You should have been there at Knit Night last night. My friend was telling about the lovely place they stayed while on a business trip to the 50th state, how the frogs and the birds would sing, loudly and persistently, at all hours. And [this is the part where I was not paying strict attention, as I was counting stitches] the people who run the resort are very effective at keeping the feral cat population under control.

But what I heard was, “They have a really good management system: trap, neuter, and release.” While the rational part of my mind was thinking “oh, feral cats,” the office worker part of my mind was thinking “that would really help with middle management.” Not in terms of my current working conditions, which with the exception of no electricity in the building until mid-morning yesterday, are typically excellent. I have no quarrel with either the office manager or the managing attorney. But I had my share of jobs-from-hell, long ago in a universe far, far away.

And I started laughing, the kind where your shoulders heave, and tears squirt out of your eyes, and you can’t tell people why you are laughing so hard. I did finally manage to catch my breath after a minute or so, and I shared my insight, and then we were all gasping and chortling and snorting.

And people think that knitting is boring.

The new guy made it through the second round of chemo, and the side effects were accelerated. Cold hands (warm heart) and as he describes it, zombified. He did call me. We did talk. Both of us were yawning. He is hoping that if he has started feeling yucky so quickly, he will also work through it more quickly, and that maybe by Saturday he will be on the upswing again. He won’t find out his cancer count until his appointment next week.

I have eaten more watermelon in the past 24+ hours than I would have thought possible for this particular mortal to hold. Right foot, ankle, and leg are still feeling pretty good. Left foot, ankle, and leg are pouting. It’s almost as if they are jealous that the other side got more attention.

We will fix that at the next appointment. I am thinking that I do not want to wait until Friday week to make that happen.

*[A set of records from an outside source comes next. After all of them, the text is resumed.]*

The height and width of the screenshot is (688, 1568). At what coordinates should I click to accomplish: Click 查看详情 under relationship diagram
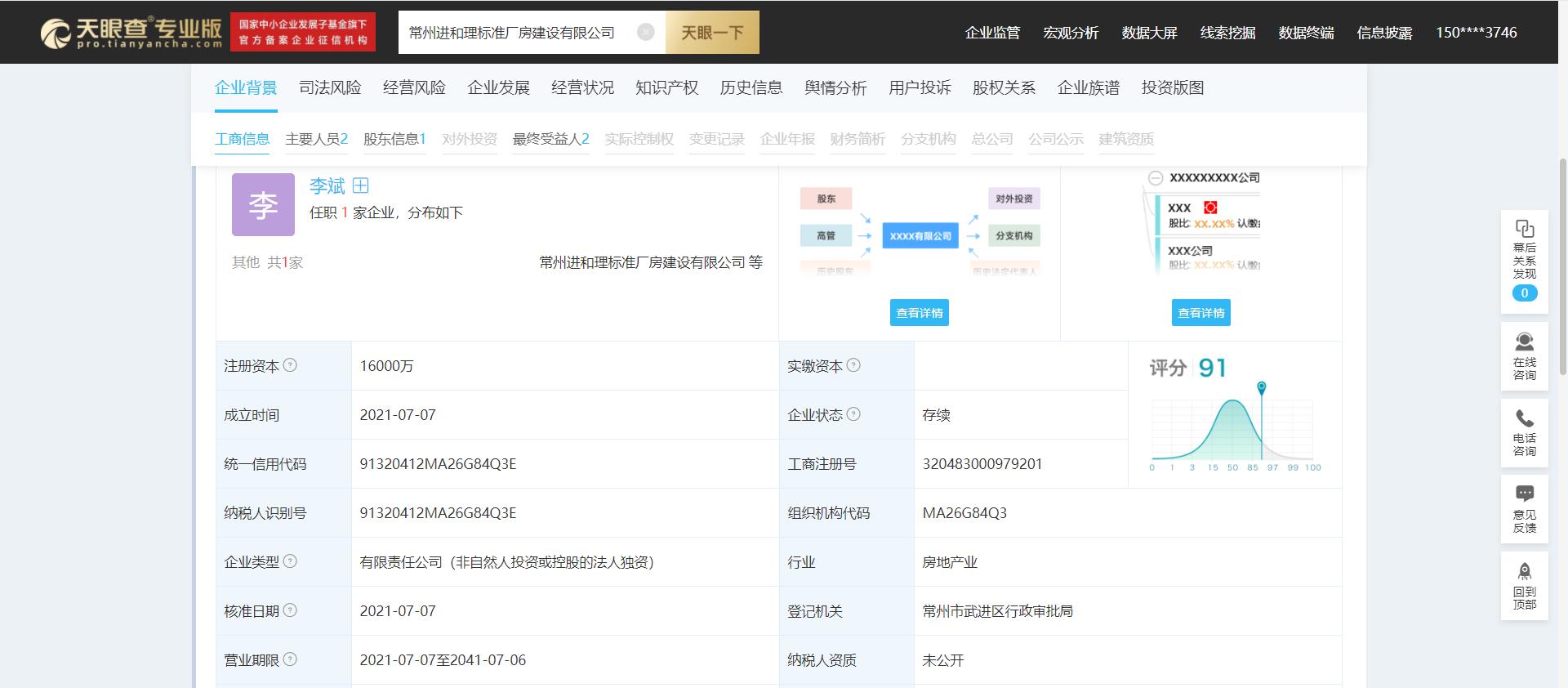pyautogui.click(x=919, y=313)
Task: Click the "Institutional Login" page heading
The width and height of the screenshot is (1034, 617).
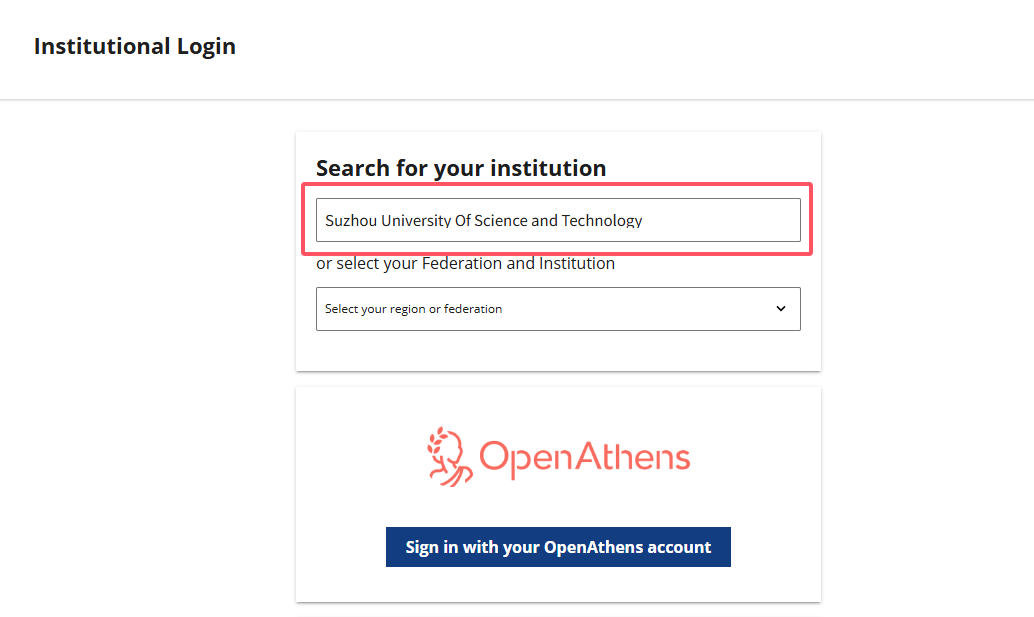Action: pyautogui.click(x=135, y=46)
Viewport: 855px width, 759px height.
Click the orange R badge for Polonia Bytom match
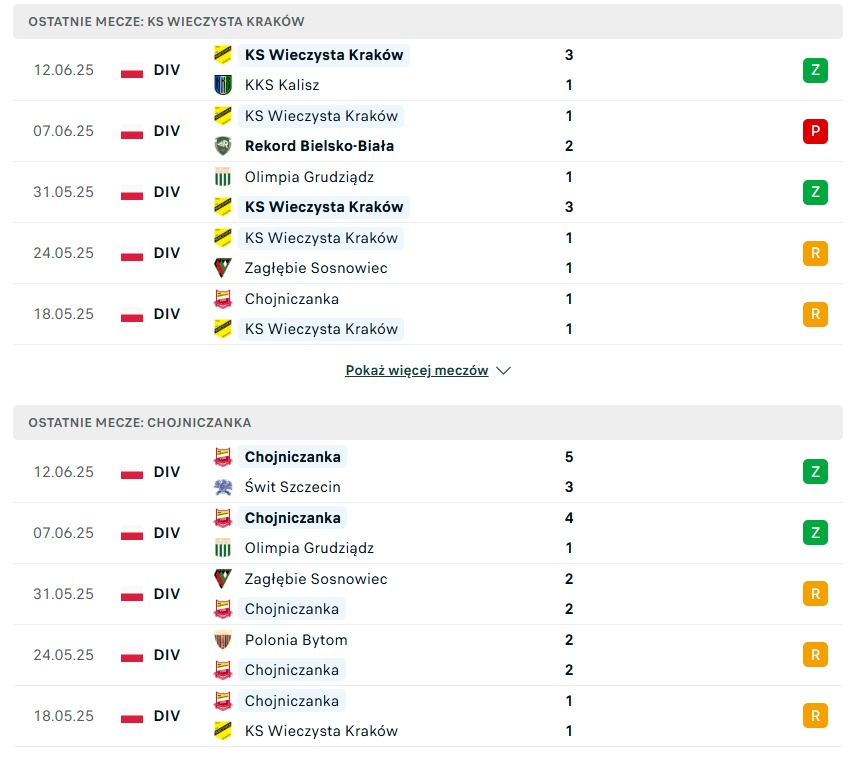tap(815, 655)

Meanwhile, last night I did what my massage therapist and LittleBit’s guy suggested: I rolled a golf ball up and down my ankles, feet, and calves. I could feel the shar-pei-ness of the left ankle soften almost instantly into smoosh. I am going to repeat the process in a few minutes, before heading to the shower. I was sensible and drank almost a half gallon of water yesterday, plus the milk and the buttermilk that also went down the hatch.

Put four rows on the stealth project yesterday, two at lunch and two at Knit Night. I need to sit down with the chart, because my count is off by one stitch, and I’m not sure if it’s in the first segment, or the last. Either way, I can fake a yarnover or tink an extra decrease. I just need to know which to do, and where. Failing that, I can tink back two rows, but I would rather not, because the penultimate row involved moving a dozen or so stitch markers one stitch to the left.

Not difficult, just fiddly. With a side order of mild exasperation, induced by the heat more than anything else. My Facebook friends were all posting yesterday’s high temperatures last night. This is one of those cases where I believe that ignorance looks astonishingly like its sibling, bliss.

And this is the part where I kill the last of the buttermilk, eat a couple of graham crackers, give my limbs a quick massage, and figure out what I’m wearing to work, as there were way too many children inside the laundromat for my level of patience last night, and I just drove through the parking lot and went home.

Tonight, after my haircut, there will either be laundry or enough desperate shopping to see me through the rest of the work week.

1 comment:

AlisonH said...

Ah, so you would throw the book at'em: the book of neuter-onomy.